One of the things we’re trying to get started is a Study Group based on the observation that teaching is a great way to learn. The idea is to form a small but dedicated group of beginner-to-intermediate learners. They would take turns tackling a topic and presenting it informally to the group.

Here’s the problem: how do you make a space that feels right for beginners when you have thousands of experts in the group who also want to join in?

Beginners:

  • Beginners can be shy and uncertain, both about the topic and about whether this space is even for them.
  • They don’t want to appear dumb. They are afraid they will look foolish, or will be ridiculed.
  • They don’t know that everyone has uncertainties and gaps in their knowledge. They don’t know that not knowing something is inevitable, and can be conquered.

Experts:

  • Experts want to help. They have knowledge and want to share it.
  • Can forget how hard it is to be a beginner.
  • Experts can be blind to how their speaking is keeping other people quiet. There’s limited space for talking, but more importantly, expert-level speaking can set the tone that you must be expert-level to speak.

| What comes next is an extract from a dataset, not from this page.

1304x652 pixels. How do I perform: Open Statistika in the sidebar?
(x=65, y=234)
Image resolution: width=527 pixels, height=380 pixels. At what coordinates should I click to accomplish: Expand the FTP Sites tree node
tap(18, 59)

Experts are very good at occupying these spaces. They are comfortable speaking, and eager to share their knowledge. How do we ensure that they don’t monopolize the discussion?

Beginners can be shy, and reluctant to speak. They may feel like they don’t know enough to even ask a question. They don’t want to appear dumb. They hear the experts around them, and feel even more certain that this is not for them.

The experts could have the best intentions: they want to help the beginners. They are interested in the subject, and have useful bits of information to contribute.

I’m looking for ideas to solve these problems!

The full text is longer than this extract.